Giving employees the ability to earn paid sick days to take care of themselves and family members is both an economic and social win for Maryland. Families shouldn’t have to face impossible choices; deciding between whether to go to work sick, putting off going to the doctor and sending sick children to school or taking unpaid time off, losing desperately needed income, risking losing hours or getting fired.

Paid sick leave is a tremendously popular issue, with three-quarters of Marylanders supporting the legislation and many state Democrats including it in their platforms during the 2014 elections.
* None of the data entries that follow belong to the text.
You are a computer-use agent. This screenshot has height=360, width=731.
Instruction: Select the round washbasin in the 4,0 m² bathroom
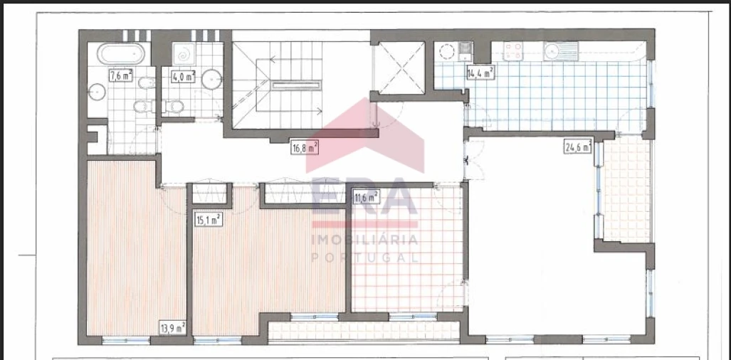point(212,78)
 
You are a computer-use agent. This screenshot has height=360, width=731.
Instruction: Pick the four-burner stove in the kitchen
point(513,51)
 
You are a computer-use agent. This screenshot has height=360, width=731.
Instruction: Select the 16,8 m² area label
point(305,148)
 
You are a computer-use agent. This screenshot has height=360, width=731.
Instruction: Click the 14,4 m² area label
point(480,72)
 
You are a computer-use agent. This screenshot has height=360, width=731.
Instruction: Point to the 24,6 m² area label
point(578,147)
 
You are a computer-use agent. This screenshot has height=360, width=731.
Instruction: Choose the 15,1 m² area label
point(209,220)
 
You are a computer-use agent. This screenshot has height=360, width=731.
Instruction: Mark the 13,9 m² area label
point(173,327)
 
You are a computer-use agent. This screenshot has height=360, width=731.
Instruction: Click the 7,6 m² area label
point(120,75)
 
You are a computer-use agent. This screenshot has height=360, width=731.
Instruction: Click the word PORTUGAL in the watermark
point(365,257)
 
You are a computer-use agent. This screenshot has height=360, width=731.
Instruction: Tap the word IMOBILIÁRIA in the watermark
point(365,239)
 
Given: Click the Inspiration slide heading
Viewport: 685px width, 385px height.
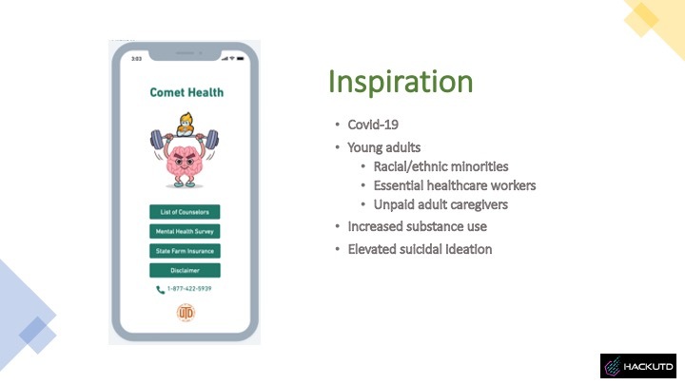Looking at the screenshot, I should pos(401,83).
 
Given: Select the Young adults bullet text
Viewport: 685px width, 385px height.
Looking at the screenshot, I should pos(384,147).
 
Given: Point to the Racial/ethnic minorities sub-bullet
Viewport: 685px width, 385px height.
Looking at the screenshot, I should pos(440,166).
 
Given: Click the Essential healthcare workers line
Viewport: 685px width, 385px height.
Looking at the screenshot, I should pos(454,185).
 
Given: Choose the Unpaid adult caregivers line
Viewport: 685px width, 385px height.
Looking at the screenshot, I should pos(440,204).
This year’s bill had nearly 100 legislative cosponsors and more than 135 organizations and businesses engaged in the Working Matters campaign for paid sick days.

As the lead organization advocating for an increase in the minimum wage, we see clear parallels in how these issues move through the Maryland General Assembly. Minimum wage advocates waged a campaign for three sessions before last year’s bill to raise the rate to $10.10 passed. By the third session – and the last legislative session before the 2014 elections — the proposal had support from the governor, lieutenant governor and legislative leadership.
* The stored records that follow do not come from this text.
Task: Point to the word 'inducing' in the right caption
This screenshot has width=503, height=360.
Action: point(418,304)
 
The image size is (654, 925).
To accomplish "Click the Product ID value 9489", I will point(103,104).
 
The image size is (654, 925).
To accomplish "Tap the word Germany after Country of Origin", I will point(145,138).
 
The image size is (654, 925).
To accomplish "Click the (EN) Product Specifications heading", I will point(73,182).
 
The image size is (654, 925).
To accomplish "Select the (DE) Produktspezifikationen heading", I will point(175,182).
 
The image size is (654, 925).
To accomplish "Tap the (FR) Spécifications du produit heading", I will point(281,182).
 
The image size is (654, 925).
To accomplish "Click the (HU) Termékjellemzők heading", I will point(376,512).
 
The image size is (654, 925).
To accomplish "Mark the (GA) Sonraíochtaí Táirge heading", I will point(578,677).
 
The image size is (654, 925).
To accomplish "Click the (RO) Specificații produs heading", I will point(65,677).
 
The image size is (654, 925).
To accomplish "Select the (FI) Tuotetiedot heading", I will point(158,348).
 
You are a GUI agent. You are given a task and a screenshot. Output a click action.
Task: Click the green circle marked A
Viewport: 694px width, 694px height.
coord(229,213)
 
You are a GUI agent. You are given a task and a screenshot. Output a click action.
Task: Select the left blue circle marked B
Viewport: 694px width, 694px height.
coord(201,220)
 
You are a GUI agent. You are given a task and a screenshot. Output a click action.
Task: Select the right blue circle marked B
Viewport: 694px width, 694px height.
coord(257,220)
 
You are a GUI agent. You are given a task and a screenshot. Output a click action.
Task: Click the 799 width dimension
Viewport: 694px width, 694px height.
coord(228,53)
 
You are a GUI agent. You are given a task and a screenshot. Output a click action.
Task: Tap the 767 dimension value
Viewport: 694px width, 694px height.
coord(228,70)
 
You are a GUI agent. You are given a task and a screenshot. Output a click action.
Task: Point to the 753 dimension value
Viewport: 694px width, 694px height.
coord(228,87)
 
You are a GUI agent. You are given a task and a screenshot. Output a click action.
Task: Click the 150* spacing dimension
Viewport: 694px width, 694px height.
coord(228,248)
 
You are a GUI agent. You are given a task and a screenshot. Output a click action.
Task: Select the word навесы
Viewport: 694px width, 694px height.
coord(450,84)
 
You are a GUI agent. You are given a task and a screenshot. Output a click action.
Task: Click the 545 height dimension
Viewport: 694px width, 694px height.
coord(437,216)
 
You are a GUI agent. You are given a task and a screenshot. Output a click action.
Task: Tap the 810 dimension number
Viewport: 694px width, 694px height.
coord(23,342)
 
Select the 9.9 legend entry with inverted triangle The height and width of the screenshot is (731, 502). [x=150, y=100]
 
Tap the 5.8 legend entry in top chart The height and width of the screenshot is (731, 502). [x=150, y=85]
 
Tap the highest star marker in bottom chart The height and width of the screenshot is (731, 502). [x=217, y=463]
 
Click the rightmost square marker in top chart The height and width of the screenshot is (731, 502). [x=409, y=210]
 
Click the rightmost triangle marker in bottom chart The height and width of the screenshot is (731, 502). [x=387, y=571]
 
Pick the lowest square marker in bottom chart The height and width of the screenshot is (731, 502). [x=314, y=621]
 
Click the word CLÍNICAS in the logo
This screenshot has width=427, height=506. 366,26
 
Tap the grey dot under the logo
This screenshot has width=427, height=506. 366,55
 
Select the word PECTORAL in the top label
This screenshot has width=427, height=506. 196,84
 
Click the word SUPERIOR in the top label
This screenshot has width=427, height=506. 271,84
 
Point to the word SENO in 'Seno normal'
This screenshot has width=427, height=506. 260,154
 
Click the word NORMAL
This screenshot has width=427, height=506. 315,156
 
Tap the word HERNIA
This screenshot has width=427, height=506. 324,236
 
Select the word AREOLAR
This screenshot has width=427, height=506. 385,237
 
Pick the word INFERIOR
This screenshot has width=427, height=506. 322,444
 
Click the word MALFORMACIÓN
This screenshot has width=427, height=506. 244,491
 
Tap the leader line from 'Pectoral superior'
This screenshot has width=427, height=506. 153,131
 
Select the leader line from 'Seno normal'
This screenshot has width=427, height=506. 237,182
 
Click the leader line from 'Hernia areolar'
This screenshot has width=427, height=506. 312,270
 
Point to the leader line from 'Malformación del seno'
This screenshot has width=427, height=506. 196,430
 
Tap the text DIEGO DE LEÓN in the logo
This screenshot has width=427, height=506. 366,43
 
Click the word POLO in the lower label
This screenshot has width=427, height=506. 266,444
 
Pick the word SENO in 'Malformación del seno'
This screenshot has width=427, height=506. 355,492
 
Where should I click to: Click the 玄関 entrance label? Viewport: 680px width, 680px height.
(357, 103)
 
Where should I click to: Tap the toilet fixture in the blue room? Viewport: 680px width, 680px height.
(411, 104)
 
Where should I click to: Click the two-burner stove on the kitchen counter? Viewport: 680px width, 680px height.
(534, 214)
But during those three sessions, the legislation was diminished. Key aspects of the original bill were stripped out and tipped workers were actually set back as legislators set their wages permanently at $3.63 per hour instead of half of the minimum wage.

Maryland Working Families fears the same fate for the paid sick days legislation; that the issue will be put off, possibly until the 2018 elections, and that it will be a weaker bill, failing to live up to the intent of the measure and shortchanging hardworking Marylanders.

We encourage Maryland legislators to take a look at the national scene, where paid sick days measures have been enacted in Massachusetts, California and the District of Columbia along with ten cities in the past year alone. There are active campaigns in nearly 20 states and many more at the local level. At the end of March, 14 Republican U.S. senators voted for a non-binding budget resolution to create paid sick days on the federal level. Though their votes were largely symbolic, it speaks to the growing understanding of the need for paid sick days.

Maryland’s working families shouldn’t have to wait until another year or another election cycle to be able to earn paid sick time. Let’s not make Maryland families wait for fairness because of political calculations. We call on the leadership of the Maryland General Assembly to lead and enact paid sick days legislation for workers who have earned this important benefit.